How to Enhance Your Immune System | Dr. Roger Seheult
Summary
Dr. Roger Seheult, a board-certified pulmonologist, critical care, and sleep medicine physician at Loma Linda University, outlines the foundational pillars of immune health and explains the powerful but underappreciated role of sunlight — particularly infrared and red light — in supporting mitochondrial function, reducing inflammation, and protecting against infectious disease.
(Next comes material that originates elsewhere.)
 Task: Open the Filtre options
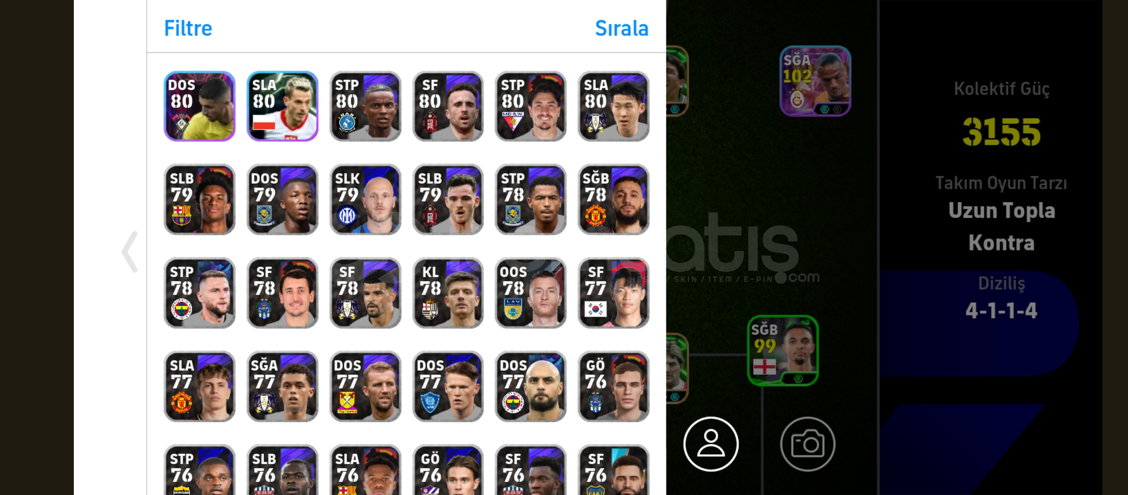(x=188, y=28)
The conversation covers practical strategies for maximizing light exposure, the science behind phototherapy, and why modern indoor lifestyles are driving chronic disease.
Key Takeaways
- Sunlight is the most accessible and effective form of red/infrared light therapy — no device can fully replace it, and even 15–20 minutes daily produces measurable biological benefits.
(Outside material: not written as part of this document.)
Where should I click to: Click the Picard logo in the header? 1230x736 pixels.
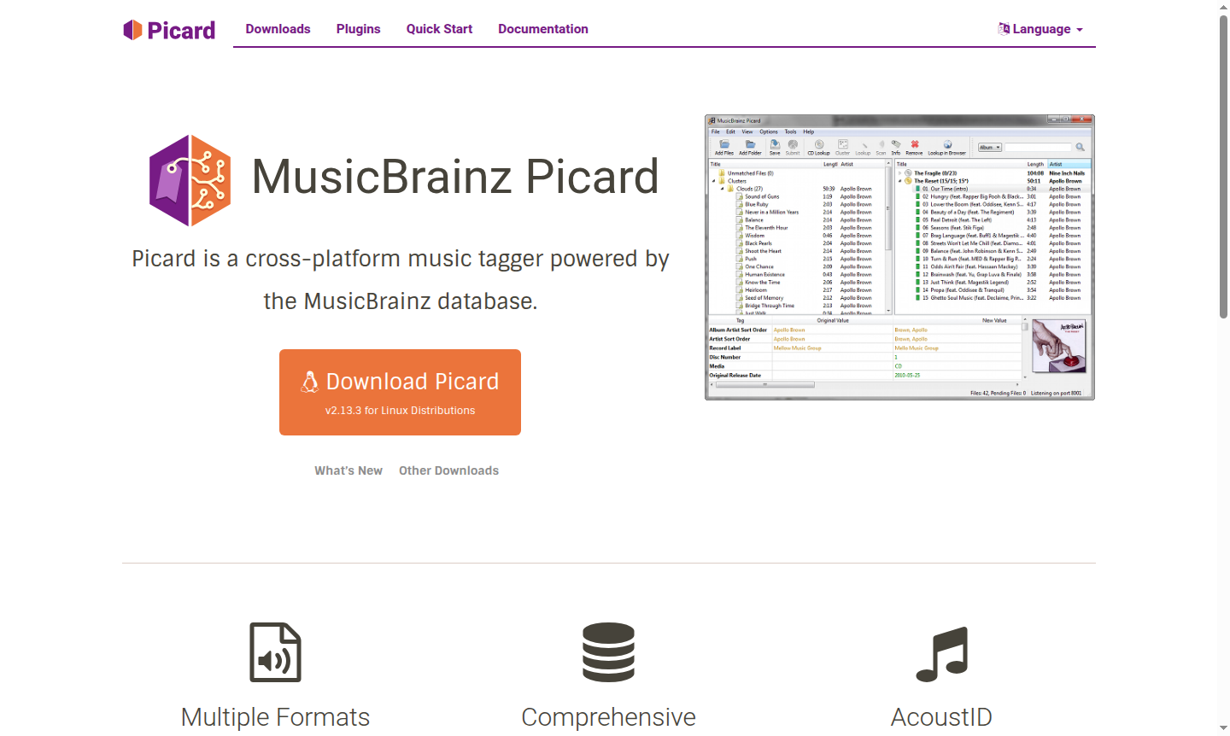click(169, 29)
- Infrared light penetrates deep into the body (up to ~8 cm via scattering), stimulates mitochondrial melatonin production, and reduces oxidative stress inside cells.
- Mitochondrial function declines ~70% by age 40, and this dysfunction underlies virtually all major chronic diseases including diabetes, hypertension, dementia, and heart disease.
- Green spaces dramatically amplify infrared exposure — chlorophyll-rich leaves reflect infrared light, potentially multiplying your dose 2–4x compared to open environments.
- Latitude and sunlight duration — not temperature or humidity — predicted COVID-19 surge timing across European countries, reinforcing sunlight as a critical immune factor.
- Americans spend 93% of their time indoors, creating a chronic deficit of infrared and red light that correlates with seasonal disease surges peaking 1–3 weeks after the winter solstice.
- A randomized controlled trial showed 15 minutes/day of 940 nm infrared light for 7 days improved oxygen saturation, respiratory rate, lymphocyte counts, and shortened hospital stays in COVID-19 patients.
- Shifting from incandescent to LED lighting has removed red and infrared wavelengths from indoor environments, leaving people exposed predominantly to blue/green short-wavelength light.
Detailed Notes
The “New Start” Framework for Immune Health
Dr. Seheult references a mnemonic coined by Dr. Neil Nedley as his foundational approach to health:
- N — Nutrition: Whole, minimally processed foods
- E — Exercise: Mild to moderate exercise reduces inflammation; elite-level exercise can temporarily suppress immunity (J-curve relationship)
- W — Water: Includes external water therapies such as sauna and cold plunge, which activate the innate immune system and stimulate interferon production
- S — Sunlight: Detailed extensively below
- T — Temperance: Avoiding toxins (smoking, alcohol, etc.)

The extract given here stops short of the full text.